“Unless we attend to people and the needs they have, we are bound to have diminished results.”
There is no business that operates without the engagement of the people needed to make each aspect of it happen, regardless of the industry, size, age, or location.
Even the most innocent ventures suffer if they lack this clarity. A prime example is General Electric. During his 20-year tenure as their CEO, the company’s value rose 4,000%. Amazing.
Although he had the technical training to understand the working of the manufacturing aspects of the business, it is his insights about human behaviors that won him worldwide applause—morale was high, turnover was low, productivity was impressive. He instilled a psychology using the principles of organizational psychology that empowered people by introducing the revolutionary concept of removing boundaries between the levels in the hierarchical structure of the company. Through his invitational style, he was able to inspire people to think about their job and the way they worked and contribute new and innovative ideas. People felt valued, heard, and important.
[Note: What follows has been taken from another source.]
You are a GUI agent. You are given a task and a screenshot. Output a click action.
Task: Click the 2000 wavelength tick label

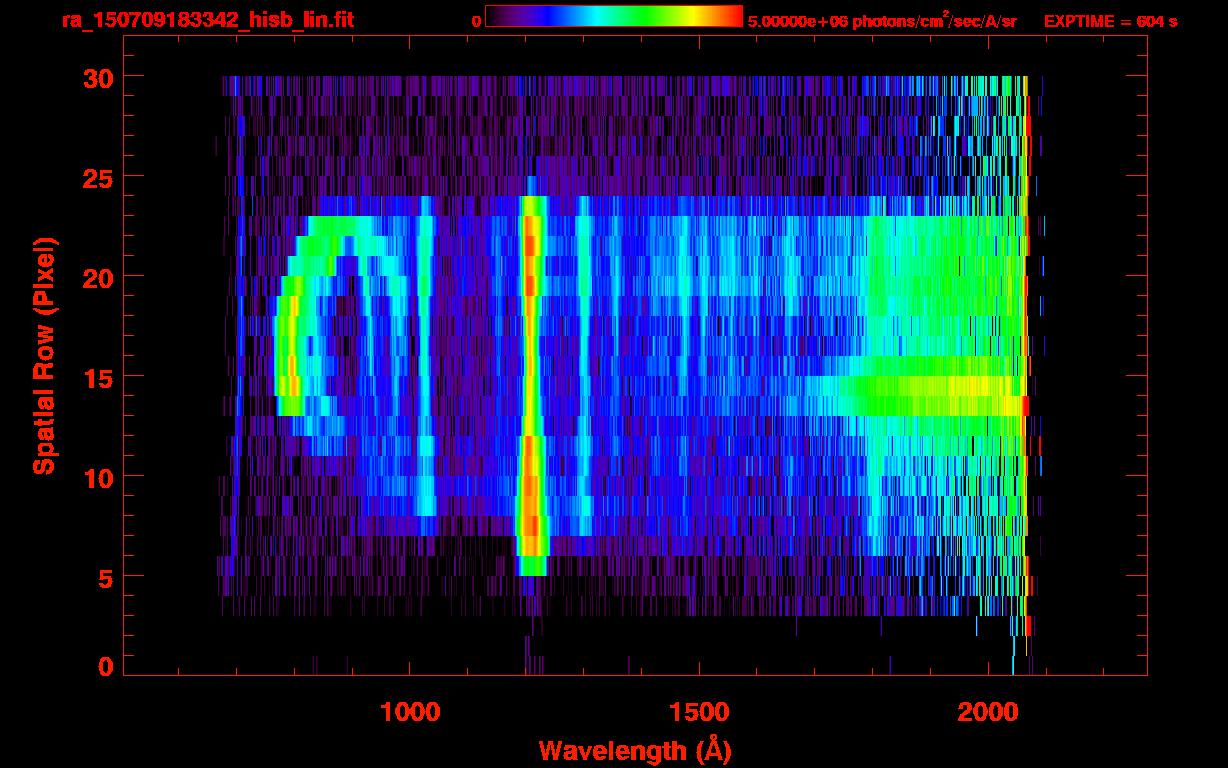[x=988, y=712]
Simple as it sounds, it is not easy to manage the flow of information that comes in once you open the doors to hearing from your audience—you have to manage it all so no one gets sidelined. This means having an appreciation for the psychology of allowing people to be viewed as thinking, feeling members of a group where inclusion is an essential component.
Maya Angelou said it best when she wrote: “… people will forget what you said, people will forget what you did, but people will never forget how you made them feel.”
So genuinely true; the reason for which is the psychology of human behavior.
There is always an infinite number of ways to share ideas and information, but it is in the delivery that we are either demonstrating our appreciation for the psychology of life or our dismissal of its power.